Brief
Update the data below by replacing every "click coordinates" with "tap coordinates", leaving all other text as it is.

Materials provided
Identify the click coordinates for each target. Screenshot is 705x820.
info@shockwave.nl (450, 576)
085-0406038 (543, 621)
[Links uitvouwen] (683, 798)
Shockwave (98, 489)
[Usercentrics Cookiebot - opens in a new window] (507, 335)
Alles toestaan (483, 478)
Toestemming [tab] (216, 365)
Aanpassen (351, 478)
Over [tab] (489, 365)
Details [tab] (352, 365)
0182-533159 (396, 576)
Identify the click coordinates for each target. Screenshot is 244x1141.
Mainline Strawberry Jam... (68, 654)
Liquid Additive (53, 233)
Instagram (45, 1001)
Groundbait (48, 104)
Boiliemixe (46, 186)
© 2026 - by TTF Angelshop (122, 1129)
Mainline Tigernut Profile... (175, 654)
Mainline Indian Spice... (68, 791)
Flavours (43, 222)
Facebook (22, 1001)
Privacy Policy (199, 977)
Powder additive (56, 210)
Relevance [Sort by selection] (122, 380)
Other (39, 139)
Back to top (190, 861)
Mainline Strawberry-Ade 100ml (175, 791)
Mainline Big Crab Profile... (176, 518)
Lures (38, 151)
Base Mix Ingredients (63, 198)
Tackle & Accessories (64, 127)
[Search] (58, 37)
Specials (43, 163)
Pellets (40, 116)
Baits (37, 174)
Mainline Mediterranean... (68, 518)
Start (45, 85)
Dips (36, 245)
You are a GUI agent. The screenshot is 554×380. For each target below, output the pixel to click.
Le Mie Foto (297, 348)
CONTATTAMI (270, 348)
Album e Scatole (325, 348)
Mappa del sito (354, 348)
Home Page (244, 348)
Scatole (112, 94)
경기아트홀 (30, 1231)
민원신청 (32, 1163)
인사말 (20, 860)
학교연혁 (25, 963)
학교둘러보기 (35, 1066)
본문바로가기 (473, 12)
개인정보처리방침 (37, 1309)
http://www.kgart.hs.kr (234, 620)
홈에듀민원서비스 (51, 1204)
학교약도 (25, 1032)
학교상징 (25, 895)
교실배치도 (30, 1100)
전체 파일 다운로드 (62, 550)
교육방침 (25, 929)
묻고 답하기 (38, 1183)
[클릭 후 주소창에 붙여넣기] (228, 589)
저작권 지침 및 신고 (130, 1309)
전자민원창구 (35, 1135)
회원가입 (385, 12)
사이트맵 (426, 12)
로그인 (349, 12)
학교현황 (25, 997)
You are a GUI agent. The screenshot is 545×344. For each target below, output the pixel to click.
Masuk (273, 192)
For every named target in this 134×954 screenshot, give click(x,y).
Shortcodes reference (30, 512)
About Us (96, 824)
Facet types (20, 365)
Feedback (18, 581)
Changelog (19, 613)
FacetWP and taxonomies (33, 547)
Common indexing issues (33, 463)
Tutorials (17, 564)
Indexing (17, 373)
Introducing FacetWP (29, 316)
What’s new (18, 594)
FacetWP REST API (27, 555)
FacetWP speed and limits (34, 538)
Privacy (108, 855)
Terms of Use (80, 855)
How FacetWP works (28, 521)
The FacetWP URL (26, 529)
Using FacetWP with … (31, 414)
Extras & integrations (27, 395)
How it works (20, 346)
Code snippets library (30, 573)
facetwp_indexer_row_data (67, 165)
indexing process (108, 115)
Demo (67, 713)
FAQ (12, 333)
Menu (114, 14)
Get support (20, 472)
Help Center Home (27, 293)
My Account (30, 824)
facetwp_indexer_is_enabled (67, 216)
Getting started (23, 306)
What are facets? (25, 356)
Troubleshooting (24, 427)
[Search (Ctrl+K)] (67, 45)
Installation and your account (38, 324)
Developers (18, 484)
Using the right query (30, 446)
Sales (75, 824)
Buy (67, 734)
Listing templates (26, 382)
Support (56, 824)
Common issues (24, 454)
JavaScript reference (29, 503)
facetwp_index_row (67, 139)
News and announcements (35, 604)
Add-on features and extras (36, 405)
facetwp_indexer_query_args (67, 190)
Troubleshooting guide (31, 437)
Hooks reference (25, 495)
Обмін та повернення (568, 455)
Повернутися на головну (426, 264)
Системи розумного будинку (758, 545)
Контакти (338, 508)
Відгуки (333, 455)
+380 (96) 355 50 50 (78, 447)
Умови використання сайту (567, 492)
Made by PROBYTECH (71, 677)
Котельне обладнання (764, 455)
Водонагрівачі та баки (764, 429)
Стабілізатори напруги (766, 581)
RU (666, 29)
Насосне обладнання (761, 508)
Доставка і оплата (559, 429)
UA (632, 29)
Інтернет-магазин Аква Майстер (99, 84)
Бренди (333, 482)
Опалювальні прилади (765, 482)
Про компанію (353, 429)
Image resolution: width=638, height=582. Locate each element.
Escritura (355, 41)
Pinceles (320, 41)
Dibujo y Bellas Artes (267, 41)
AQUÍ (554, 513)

Response for this exercise
Identify the tap coordinates for each target. Screenshot is 705x820.
info@shockwave.nl (450, 576)
085-0406038 (543, 621)
[Links uitvouwen] (683, 798)
Shockwave (98, 489)
[Usercentrics Cookiebot - opens in a new window] (507, 335)
Alles toestaan (483, 478)
Toestemming [tab] (216, 365)
Aanpassen (351, 478)
Over [tab] (489, 365)
Details [tab] (352, 365)
0182-533159 (396, 576)
Identify the tap coordinates for each target. Screenshot is 244x1141.
Mainline Strawberry Jam... (68, 654)
Liquid Additive (53, 233)
Instagram (45, 1001)
Groundbait (48, 104)
Boiliemixe (46, 186)
© 2026 - by TTF Angelshop (122, 1129)
Mainline Tigernut Profile... (175, 654)
Mainline Indian Spice... (68, 791)
Flavours (43, 222)
Facebook (22, 1001)
Privacy Policy (199, 977)
Powder additive (56, 210)
Relevance [Sort by selection] (122, 380)
Other (39, 139)
Back to top (190, 861)
Mainline Strawberry-Ade 100ml (175, 791)
Mainline Big Crab Profile... (176, 518)
Lures (38, 151)
Base Mix Ingredients (63, 198)
Tackle & Accessories (64, 127)
[Search] (58, 37)
Specials (43, 163)
Pellets (40, 116)
Baits (37, 174)
Mainline Mediterranean... (68, 518)
Start (45, 85)
Dips (36, 245)
You are a GUI agent. The screenshot is 554×380. For each target below, output the pixel to click.
Le Mie Foto (297, 348)
CONTATTAMI (270, 348)
Album e Scatole (325, 348)
Mappa del sito (354, 348)
Home Page (244, 348)
Scatole (112, 94)
경기아트홀 (30, 1231)
민원신청 (32, 1163)
인사말 (20, 860)
학교연혁 (25, 963)
학교둘러보기 (35, 1066)
본문바로가기 (473, 12)
개인정보처리방침 (37, 1309)
http://www.kgart.hs.kr (234, 620)
홈에듀민원서비스 (51, 1204)
학교약도 (25, 1032)
학교상징 (25, 895)
교실배치도 (30, 1100)
전체 파일 다운로드 (62, 550)
교육방침 (25, 929)
묻고 답하기 (38, 1183)
[클릭 후 주소창에 붙여넣기] (228, 589)
저작권 지침 및 신고 (130, 1309)
전자민원창구 (35, 1135)
회원가입 (385, 12)
사이트맵 (426, 12)
로그인 (349, 12)
학교현황 (25, 997)
You are a GUI agent. The screenshot is 545×344. For each target below, output the pixel to click.
Masuk (273, 192)
For every named target in this 134×954 screenshot, give click(x,y).
Shortcodes reference (30, 512)
About Us (96, 824)
Facet types (20, 365)
Feedback (18, 581)
Changelog (19, 613)
FacetWP and taxonomies (33, 547)
Common indexing issues (33, 463)
Tutorials (17, 564)
Indexing (17, 373)
Introducing FacetWP (29, 316)
What’s new (18, 594)
FacetWP REST API (27, 555)
FacetWP speed and limits (34, 538)
Privacy (108, 855)
Terms of Use (80, 855)
How FacetWP works (28, 521)
The FacetWP URL (26, 529)
Using FacetWP with … (31, 414)
Extras & integrations (27, 395)
How it works (20, 346)
Code snippets library (30, 573)
facetwp_indexer_row_data (67, 165)
indexing process (108, 115)
Demo (67, 713)
FAQ (12, 333)
Menu (114, 14)
Get support (20, 472)
Help Center Home (27, 293)
My Account (30, 824)
facetwp_indexer_is_enabled (67, 216)
Getting started (23, 306)
What are facets? (25, 356)
Troubleshooting (24, 427)
[Search (Ctrl+K)] (67, 45)
Installation and your account (38, 324)
Developers (18, 484)
Using the right query (30, 446)
Sales (75, 824)
Buy (67, 734)
Listing templates (26, 382)
Support (56, 824)
Common issues (24, 454)
JavaScript reference (29, 503)
facetwp_index_row (67, 139)
News and announcements (35, 604)
Add-on features and extras (36, 405)
facetwp_indexer_query_args (67, 190)
Troubleshooting guide (31, 437)
Hooks reference (25, 495)
Обмін та повернення (568, 455)
Повернутися на головну (426, 264)
Системи розумного будинку (758, 545)
Контакти (338, 508)
Відгуки (333, 455)
+380 (96) 355 50 50 (78, 447)
Умови використання сайту (567, 492)
Made by PROBYTECH (71, 677)
Котельне обладнання (764, 455)
Водонагрівачі та баки (764, 429)
Стабілізатори напруги (766, 581)
RU (666, 29)
Насосне обладнання (761, 508)
Доставка і оплата (559, 429)
UA (632, 29)
Інтернет-магазин Аква Майстер (99, 84)
Бренди (333, 482)
Опалювальні прилади (765, 482)
Про компанію (353, 429)
Image resolution: width=638, height=582. Locate each element.
Escritura (355, 41)
Pinceles (320, 41)
Dibujo y Bellas Artes (267, 41)
AQUÍ (554, 513)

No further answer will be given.